Dentro de la carrera de IA de $ 400 mil millones de las grandes tecnológicas: ¿estrategia brillante o burbuja a punto de estallar?
Devesh Kumar
01 nov 2025, 14:58 P. M.
  • Los gigantes tecnológicos gastan entre 380 y 400 mil millones de dólares en chips de IA, centros de datos y talento en 2025.
  • Los ejecutivos lo llaman una apuesta a largo plazo por el crecimiento transformador.
  • La recompensa depende de si los ingresos de la IA superan los crecientes costos de infraestructura.

Las grandes empresas tecnológicas han invertido aproximadamente $ 380-400 mil millones en infraestructura de IA este año, alimentando una carrera para construir centros de datos, comprar chips y entrenar modelos cada vez más grandes.

La ola de gastos ha dividido la opinión: los ejecutivos la aclaman como una apuesta generacional que desbloqueará nuevas fuentes de ingresos, mientras que los analistas y algunos veteranos de la industria advierten que la escala de capital que se está comprometiendo podría crear una burbuja "industrial".

Por qué los gigantes tecnológicos están redoblando sus esfuerzos

Los ejecutivos dicen que los desembolsos son necesarios para satisfacer la creciente demanda de servicios de IA.

Sundar Pichai, de Google, ha enmarcado la IA como "el cambio más profundo de nuestras vidas", argumentando que se necesita una infraestructura considerable para escalar los productos y democratizar el acceso.

Andy Jassy de Amazon también dijo a los inversores que la compañía está "invirtiendo de manera bastante expansiva", señalando nuevos productos y servicios que requieren mucha más capacidad de cómputo y centro de datos.

Los analistas agregan que el gasto es en parte defensivo.

Morgan Stanley y otros bancos estiman que los proveedores de nube y los hiperescaladores deben seguir expandiendo la capacidad de cómputo simplemente para evitar quedarse atrás de sus rivales.

Proyectan que los ingresos por software de IA podrían alcanzar aproximadamente $ 1.1 billones para 2028, lo que respalda el caso de un fuerte gasto de capital inicial si los márgenes se materializan.

Las matemáticas prácticas son duras: miles de millones para GPU, decenas de miles de millones para nuevos centros de datos y contratación sostenida para dotar de personal a los equipos de investigación y operaciones.

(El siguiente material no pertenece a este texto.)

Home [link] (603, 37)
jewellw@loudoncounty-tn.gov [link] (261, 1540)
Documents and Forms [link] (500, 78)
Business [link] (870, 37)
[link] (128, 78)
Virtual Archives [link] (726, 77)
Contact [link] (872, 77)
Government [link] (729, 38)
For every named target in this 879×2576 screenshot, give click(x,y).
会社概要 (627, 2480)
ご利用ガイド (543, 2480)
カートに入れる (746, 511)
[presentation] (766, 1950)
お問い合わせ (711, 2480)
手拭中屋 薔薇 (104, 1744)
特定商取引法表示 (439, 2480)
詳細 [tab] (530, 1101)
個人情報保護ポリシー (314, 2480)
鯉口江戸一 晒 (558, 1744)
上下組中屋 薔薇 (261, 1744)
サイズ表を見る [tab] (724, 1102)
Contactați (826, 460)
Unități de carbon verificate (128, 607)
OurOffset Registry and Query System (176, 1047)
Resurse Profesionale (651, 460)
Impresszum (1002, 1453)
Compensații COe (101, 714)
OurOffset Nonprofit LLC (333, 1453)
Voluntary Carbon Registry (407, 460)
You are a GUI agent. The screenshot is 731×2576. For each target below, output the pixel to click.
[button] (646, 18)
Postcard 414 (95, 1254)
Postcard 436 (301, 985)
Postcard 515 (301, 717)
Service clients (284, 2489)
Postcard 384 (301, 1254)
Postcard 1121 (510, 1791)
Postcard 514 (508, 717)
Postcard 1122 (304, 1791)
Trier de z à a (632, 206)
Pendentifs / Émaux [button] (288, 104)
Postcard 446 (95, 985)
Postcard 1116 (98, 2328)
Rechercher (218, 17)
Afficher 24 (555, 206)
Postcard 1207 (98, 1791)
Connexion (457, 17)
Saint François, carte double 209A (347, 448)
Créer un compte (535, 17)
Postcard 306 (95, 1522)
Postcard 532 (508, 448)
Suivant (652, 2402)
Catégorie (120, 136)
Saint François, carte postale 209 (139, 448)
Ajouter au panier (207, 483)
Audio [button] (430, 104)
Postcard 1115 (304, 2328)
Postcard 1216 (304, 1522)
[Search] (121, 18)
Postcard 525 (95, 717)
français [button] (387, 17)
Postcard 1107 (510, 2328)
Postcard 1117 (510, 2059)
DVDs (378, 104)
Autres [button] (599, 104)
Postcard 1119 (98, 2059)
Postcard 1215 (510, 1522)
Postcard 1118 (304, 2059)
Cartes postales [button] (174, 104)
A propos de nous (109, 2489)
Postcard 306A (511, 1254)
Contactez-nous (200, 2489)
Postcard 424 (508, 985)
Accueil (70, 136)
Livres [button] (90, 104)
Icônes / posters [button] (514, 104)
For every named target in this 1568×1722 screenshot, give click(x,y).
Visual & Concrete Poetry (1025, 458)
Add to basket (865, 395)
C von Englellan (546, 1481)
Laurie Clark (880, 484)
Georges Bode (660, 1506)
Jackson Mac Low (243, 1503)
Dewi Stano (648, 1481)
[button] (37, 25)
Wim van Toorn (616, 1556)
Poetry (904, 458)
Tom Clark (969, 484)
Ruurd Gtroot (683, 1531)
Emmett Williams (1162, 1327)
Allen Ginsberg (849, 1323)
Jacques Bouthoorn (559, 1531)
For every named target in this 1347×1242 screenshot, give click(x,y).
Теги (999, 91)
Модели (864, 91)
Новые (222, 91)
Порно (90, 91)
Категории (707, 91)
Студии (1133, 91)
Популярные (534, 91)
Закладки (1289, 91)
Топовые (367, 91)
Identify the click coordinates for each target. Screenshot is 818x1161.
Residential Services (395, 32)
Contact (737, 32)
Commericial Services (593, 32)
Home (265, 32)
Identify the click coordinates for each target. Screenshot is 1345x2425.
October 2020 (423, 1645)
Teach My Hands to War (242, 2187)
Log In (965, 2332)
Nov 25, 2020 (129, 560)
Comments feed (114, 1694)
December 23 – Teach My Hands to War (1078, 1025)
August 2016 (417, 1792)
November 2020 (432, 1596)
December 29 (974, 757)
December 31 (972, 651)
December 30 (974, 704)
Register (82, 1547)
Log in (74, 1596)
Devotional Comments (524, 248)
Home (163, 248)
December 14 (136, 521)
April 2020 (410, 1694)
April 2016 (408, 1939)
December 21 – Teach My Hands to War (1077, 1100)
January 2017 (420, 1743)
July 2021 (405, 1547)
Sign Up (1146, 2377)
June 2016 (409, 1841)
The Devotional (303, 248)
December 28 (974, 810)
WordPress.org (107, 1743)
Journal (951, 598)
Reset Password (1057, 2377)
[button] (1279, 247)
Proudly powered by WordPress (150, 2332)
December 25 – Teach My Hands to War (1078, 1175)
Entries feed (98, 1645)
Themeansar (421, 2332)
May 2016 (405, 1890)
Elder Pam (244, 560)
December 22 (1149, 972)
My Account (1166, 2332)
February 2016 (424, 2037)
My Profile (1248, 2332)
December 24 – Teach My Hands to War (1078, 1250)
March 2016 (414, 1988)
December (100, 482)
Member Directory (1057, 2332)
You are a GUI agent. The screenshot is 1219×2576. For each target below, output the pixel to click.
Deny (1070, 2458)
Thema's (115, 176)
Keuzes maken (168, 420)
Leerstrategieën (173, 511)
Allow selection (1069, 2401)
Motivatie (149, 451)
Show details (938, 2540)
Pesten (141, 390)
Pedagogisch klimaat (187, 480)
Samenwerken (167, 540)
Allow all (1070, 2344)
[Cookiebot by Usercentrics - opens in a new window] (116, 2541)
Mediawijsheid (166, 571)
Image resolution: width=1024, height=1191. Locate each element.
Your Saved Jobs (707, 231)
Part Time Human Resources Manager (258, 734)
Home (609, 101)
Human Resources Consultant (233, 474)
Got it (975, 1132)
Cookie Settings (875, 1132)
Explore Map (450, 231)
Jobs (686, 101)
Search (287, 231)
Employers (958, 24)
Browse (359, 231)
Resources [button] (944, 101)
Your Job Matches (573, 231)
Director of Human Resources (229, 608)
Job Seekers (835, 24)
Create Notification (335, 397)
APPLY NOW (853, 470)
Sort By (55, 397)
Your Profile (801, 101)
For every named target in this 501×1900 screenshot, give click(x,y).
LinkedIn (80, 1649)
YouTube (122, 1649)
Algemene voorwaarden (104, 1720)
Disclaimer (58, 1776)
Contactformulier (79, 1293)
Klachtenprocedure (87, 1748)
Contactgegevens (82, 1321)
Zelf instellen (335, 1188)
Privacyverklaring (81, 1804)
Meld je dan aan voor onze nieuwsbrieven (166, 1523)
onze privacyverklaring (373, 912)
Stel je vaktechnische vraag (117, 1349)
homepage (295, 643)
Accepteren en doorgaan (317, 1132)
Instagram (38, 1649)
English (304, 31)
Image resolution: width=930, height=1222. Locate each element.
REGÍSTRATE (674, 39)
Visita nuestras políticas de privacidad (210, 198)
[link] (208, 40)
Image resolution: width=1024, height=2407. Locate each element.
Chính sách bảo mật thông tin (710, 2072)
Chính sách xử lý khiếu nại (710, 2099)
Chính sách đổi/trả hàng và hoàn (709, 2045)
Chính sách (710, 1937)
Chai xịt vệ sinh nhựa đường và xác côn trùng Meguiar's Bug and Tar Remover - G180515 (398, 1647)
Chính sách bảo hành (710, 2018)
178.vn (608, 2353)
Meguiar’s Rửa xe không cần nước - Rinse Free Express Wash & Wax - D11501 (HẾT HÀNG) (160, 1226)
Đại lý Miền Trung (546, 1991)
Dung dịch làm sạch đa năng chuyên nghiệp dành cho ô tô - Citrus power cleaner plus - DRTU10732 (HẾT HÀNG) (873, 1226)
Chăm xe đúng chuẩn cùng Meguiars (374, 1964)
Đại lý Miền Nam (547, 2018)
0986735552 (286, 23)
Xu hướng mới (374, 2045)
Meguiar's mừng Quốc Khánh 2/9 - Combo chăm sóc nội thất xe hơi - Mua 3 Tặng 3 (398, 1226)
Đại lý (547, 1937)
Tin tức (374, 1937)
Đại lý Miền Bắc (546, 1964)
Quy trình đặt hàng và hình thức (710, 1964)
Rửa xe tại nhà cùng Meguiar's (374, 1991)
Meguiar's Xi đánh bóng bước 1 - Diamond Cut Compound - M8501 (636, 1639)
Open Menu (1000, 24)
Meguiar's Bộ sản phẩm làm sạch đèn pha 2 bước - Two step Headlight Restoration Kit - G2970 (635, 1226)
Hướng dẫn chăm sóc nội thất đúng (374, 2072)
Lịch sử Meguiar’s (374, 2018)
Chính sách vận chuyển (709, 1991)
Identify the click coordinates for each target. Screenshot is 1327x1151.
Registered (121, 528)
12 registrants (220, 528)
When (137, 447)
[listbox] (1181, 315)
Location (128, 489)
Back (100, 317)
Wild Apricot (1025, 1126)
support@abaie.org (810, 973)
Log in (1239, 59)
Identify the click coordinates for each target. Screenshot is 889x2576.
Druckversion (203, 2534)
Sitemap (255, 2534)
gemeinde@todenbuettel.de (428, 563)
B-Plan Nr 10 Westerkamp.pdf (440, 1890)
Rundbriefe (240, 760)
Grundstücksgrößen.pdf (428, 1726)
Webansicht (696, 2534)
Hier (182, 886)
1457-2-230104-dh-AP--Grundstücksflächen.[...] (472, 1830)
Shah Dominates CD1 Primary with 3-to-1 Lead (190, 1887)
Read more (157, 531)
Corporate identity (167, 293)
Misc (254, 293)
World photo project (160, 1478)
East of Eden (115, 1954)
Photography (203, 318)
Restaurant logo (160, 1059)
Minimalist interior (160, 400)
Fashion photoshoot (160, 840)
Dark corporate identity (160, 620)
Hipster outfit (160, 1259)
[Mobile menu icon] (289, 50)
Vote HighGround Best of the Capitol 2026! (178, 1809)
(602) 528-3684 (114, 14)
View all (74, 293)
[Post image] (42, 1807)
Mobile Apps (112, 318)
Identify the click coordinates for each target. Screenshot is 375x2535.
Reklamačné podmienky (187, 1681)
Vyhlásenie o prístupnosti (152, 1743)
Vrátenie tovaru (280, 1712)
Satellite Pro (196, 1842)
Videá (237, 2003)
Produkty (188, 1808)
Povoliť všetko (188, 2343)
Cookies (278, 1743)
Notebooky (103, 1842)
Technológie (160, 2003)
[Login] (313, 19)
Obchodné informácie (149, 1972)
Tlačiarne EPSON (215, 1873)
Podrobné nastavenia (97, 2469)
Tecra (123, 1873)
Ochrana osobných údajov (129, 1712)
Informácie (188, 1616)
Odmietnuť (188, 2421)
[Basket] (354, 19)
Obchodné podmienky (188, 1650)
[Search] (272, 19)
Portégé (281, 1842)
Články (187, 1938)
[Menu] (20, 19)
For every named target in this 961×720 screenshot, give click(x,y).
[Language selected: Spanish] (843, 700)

Esas inversiones ya están elevando los pedidos para fabricantes de chips y contratistas, creando un ciclo de retroalimentación que, según los ejecutivos, acelerará la adopción en todas las industrias.

¿Pueden los inversores esperar una recompensa o una burbuja?

Los escépticos dicen que el ritmo y la amplitud del gasto contienen señales clásicas de burbuja: financiación indiscriminada, valoraciones altísimas para los proveedores de IA y proyectos especulativos que tal vez nunca generen ganancias.

Jeff Bezos ha descrito el frenesí como algo así como una "burbuja industrial", señalando que las apuestas derrochadoras pueden coexistir con avances genuinos que dan forma a la economía.

Sam Altman de OpenAI y otras figuras de la industria también han advertido sobre la exuberancia excesiva de los inversores, sugiriendo que algunos segmentos del mercado tienen un precio para la perfección en lugar de rendimientos realistas.

Mientras tanto, grupos de investigación independientes han publicado duras estimaciones que comparan el aumento de la financiación de la IA con burbujas pasadas, lo que aumenta los llamados a la precaución.

Aún así, muchos observadores del mercado se sientan en el medio. Si la IA produce los ingresos y las ganancias de productividad pronosticadas por los bancos y los estrategas, el fuerte gasto de capital podría generar flujos de efectivo duraderos y remodelar varios sectores.

Si no lo hace, los accionistas y tenedores de bonos pueden asumir el costo de una recalificación de varios años.

Por ahora, las propias empresas mantienen el rumbo. Están señalando un mayor gasto en 2026 y más allá, apostando a que la escala en computación, datos y talento separará a los ganadores de los perdedores.

Esa elección deja a los inversores con una pregunta simple: ¿están respaldando una ola transformadora o comprando en el rincón más activo de un mercado especulativo?

La respuesta se decidirá en las ganancias, las métricas de adopción y si el crecimiento de los ingresos eventualmente supera el costo de construir los motores que impulsan la IA.